Severity P1. Impact: T22’s Section 4/5 variance explanation says the pre-period event-study horizons have “dose ... zero across the board” and therefore “nothing to localize to,” then uses that premise to explain the survey-vs-naive SE pattern (docs/tutorials/22_had_survey_design.ipynb:L474-L479, docs/tutorials/22_had_survey_design.ipynb:L564-L571). That is not the shipped HAD event-study contract: the implementation and registry are explicit that the single regressor is D_{g,F} reused for every horizon, including pre-period placebos (diff_diff/had.py:L1827-L1838, docs/methodology/REGISTRY.md:L2556-L2560). As written, the tutorial teaches the wrong mechanics for placebo-horizon inference. Concrete fix: rewrite those passages to state that event-study placebos still regress Y_{g,t} - Y_{g,F-1} on period-F dose variation, and base any SE-ratio explanation on horizon-specific outcome differences / IF weighting rather than on “zero-dose” localization.

Code Quality

No findings.

Performance

No findings.

Maintainability

No findings.

Tech Debt

No findings. The remaining survey-path limitations are still properly documented as deferred work rather than silent behavior changes (docs/survey-roadmap.md:L165-L170, docs/methodology/REGISTRY.md:L2452-L2454).

Security

No findings.

Documentation/Tests

Severity P3. Impact: the release-note / registry text says the new drift suite locks the weighted _fit_continuous identity, but test_survey_att_matches_weighted_denominator_contract does not compare against the estimator’s actual tau_bc; it only constructs an implied tau_bc = dy_mean_w - att * den_w from the returned ATT and checks finiteness / scale (tests/test_t22_had_survey_design_drift.py:L625-L669, CHANGELOG.md:L11, docs/methodology/REGISTRY.md:L2577). That makes the prose stronger than the test coverage actually is. Concrete fix: either strengthen the test to compare against the real weighted boundary fit (for example via bias_corrected_local_linear / _fit_continuous) or soften the changelog/registry wording to call this a sanity check rather than an identity lock.
Validation note: static review only. I could not run tests/test_t22_had_survey_design_drift.py because /usr/bin/python lacks both pytest and numpy.

Path to Approval

Fix the T22 Section 4/5 event-study explanation so it matches the shipped HAD contract: pre-period placebos still use D_{g,F}, and the SE discussion should not rely on “dose is zero across the board.”
Either strengthen tests/test_t22_had_survey_design_drift.py::test_survey_att_matches_weighted_denominator_contract to verify the actual weighted boundary-fit identity, or downgrade the CHANGELOG.md / REGISTRY.md wording so it does not claim that identity is locked when it is only loosely sanity-checked.

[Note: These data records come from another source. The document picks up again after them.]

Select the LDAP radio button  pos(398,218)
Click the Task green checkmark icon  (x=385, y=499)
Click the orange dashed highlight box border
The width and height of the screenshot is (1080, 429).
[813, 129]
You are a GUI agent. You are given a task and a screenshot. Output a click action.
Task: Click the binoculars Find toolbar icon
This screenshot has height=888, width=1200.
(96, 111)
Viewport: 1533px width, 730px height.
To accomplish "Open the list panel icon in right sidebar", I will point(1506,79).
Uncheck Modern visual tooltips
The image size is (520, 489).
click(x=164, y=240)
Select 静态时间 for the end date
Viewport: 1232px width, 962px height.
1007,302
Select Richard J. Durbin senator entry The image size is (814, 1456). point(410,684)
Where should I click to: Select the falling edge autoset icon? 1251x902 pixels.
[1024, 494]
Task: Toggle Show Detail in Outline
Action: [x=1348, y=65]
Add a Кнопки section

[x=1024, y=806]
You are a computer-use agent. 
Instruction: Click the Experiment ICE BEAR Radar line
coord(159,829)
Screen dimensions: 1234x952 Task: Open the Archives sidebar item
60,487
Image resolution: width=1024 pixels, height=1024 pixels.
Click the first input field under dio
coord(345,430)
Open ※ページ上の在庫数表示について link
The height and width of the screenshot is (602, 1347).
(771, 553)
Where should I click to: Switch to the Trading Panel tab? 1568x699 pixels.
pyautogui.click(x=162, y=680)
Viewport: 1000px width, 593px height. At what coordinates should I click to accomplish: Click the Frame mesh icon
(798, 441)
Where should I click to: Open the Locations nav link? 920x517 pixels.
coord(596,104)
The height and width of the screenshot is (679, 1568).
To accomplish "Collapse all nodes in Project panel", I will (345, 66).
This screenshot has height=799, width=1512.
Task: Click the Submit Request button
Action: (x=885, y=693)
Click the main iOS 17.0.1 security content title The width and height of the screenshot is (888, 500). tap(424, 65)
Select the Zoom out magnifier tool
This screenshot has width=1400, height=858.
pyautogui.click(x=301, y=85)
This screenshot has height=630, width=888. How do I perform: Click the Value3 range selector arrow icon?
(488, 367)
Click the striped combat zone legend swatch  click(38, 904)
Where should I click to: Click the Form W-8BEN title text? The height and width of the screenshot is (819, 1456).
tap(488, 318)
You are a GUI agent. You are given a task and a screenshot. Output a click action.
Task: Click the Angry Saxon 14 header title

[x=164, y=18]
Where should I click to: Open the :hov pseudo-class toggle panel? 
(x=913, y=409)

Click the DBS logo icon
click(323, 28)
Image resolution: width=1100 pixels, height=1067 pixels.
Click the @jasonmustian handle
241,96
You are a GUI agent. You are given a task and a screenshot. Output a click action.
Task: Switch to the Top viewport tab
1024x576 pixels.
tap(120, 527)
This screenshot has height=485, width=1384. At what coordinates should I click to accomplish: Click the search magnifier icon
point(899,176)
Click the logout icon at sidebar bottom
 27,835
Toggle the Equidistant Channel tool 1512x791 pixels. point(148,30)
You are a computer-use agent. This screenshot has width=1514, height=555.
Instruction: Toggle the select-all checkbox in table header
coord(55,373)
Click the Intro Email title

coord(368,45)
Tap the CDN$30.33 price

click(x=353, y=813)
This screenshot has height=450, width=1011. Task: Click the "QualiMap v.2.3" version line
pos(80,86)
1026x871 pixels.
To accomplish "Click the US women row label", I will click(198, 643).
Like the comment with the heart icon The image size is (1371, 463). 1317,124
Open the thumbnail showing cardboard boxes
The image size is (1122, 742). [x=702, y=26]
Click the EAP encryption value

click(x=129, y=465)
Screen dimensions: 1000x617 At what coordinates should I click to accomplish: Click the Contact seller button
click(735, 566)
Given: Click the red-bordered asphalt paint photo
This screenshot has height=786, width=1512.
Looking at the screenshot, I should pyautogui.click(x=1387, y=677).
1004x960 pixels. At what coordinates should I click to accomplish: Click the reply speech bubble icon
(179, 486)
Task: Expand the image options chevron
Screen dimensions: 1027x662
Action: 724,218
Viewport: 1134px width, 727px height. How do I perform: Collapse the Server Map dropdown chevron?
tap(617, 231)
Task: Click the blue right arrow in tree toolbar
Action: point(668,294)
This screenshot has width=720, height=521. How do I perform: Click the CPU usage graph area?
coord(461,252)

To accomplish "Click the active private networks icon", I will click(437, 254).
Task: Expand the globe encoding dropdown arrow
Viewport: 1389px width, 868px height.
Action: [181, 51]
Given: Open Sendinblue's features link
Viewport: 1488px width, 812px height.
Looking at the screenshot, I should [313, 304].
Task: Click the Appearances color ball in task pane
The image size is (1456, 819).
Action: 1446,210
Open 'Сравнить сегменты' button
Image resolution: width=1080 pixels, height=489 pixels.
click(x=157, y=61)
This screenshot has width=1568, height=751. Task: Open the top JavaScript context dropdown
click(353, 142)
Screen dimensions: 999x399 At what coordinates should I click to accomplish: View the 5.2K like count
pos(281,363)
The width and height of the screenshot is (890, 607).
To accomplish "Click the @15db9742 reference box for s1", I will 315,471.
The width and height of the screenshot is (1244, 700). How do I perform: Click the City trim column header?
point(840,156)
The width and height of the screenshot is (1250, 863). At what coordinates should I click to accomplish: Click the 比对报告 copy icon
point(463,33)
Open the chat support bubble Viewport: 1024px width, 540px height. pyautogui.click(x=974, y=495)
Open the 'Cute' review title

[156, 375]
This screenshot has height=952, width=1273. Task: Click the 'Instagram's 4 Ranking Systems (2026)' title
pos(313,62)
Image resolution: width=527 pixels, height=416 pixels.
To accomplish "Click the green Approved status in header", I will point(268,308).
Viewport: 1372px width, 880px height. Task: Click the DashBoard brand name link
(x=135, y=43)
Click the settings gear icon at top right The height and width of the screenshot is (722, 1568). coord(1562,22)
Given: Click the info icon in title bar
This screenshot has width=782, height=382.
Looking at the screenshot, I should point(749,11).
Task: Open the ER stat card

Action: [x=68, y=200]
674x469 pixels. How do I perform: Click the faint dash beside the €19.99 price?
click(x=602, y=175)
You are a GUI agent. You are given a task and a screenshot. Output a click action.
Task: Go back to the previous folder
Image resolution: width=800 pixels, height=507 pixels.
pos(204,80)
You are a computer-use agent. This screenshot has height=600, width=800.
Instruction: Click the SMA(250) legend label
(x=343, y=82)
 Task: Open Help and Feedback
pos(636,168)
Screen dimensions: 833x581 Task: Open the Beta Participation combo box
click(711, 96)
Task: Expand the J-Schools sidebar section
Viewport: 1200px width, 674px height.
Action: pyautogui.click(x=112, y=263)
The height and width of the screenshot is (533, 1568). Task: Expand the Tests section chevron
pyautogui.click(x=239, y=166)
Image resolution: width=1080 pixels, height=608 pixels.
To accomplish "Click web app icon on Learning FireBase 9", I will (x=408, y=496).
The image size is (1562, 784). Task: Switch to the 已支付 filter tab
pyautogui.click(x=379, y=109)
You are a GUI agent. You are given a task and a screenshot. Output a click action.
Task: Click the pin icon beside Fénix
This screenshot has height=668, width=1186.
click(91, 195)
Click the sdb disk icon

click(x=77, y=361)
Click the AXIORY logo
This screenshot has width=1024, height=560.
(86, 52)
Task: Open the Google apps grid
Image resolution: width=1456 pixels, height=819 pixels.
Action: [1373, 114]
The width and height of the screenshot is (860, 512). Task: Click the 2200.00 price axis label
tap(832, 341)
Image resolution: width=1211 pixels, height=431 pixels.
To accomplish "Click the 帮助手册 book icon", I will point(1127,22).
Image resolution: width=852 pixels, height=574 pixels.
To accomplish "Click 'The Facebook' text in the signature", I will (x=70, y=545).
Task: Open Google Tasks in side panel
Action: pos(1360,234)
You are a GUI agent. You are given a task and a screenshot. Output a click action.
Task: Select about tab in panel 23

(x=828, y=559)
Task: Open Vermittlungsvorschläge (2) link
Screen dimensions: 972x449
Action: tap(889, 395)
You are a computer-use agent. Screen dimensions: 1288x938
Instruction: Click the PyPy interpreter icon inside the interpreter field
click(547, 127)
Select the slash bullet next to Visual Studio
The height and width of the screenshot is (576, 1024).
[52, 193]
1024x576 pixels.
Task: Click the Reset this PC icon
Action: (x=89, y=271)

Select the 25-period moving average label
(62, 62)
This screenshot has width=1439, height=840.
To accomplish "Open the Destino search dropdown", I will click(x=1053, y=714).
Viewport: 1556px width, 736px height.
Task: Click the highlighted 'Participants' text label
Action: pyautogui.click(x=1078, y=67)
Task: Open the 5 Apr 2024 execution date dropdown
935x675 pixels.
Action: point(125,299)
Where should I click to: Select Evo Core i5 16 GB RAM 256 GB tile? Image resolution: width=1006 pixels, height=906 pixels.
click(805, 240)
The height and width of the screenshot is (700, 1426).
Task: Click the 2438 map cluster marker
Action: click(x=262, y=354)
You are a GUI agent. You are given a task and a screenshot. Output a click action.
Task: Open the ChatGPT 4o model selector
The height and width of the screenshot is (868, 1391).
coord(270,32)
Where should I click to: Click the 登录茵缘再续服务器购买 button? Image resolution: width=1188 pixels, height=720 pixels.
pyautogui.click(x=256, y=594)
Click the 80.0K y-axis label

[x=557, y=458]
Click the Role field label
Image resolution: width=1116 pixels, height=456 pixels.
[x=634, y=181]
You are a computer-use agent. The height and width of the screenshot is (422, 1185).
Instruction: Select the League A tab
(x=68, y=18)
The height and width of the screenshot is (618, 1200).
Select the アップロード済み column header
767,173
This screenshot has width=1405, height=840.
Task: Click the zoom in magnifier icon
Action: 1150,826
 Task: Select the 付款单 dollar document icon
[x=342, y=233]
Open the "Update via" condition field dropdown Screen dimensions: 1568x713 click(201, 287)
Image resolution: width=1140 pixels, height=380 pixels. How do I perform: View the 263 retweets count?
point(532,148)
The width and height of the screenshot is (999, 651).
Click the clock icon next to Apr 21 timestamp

P1 — T22 §4 + §5 prose claimed pre-period event-study horizons have "dose ... zero across the board" and used that premise to explain the SE pattern. Per paper Appendix B.2 (`had.py:1827-1838`) the event-study contract reuses `D_{g,F}` as the SINGLE dose regressor for every horizon, including pre-period placebos — the regressor is NOT zero on the pre-period. Rewrote both passages to base the SE-pattern explanation on the outcome-side `ΔY_{g,t} = Y_{g,t} - Y_{g,F-1}`: placebos have small ΔY (within-pre noise only) so the local-linear fits low residual variance and reads small SEs; post-period horizons have ΔY that scales with `slope * D_{g,F}` plus noise, so residual variance is larger and SEs are larger. P3 — `test_survey_att_matches_weighted_denominator_contract` previously only constructed an implied `tau_bc` from the fitted att/den_w and checked finiteness + scale, which is too weak to be called an "identity lock" per the CHANGELOG/REGISTRY prose. Renamed to `test_survey_att_matches_weighted_local_linear_identity` and strengthened to three concrete identities: 1. `survey.effective_dose_mean == np.average(d - d_lower, w)` bit-equal (1e-10). 2. Direct call to `bias_corrected_local_linear` with HAD defaults (`kernel="epanechnikov"`, `alpha=0.05`, `boundary=0`) recovers the SAME `tau_bc` boundary limit the estimator used. 3. `att = (mean_w(dy) - tau_bc) / den_w` matches the fitted `survey.att` to ~1e-13 (verified locally; same float ops on the same inputs). The CHANGELOG/REGISTRY prose now genuinely matches the test coverage. Co-Authored-By: Claude Opus 4.7 (1M context) <noreply@anthropic.com>

github-actions · 2026-05-15T10:59:02Z

🔁 AI review rerun (requested by @igerber)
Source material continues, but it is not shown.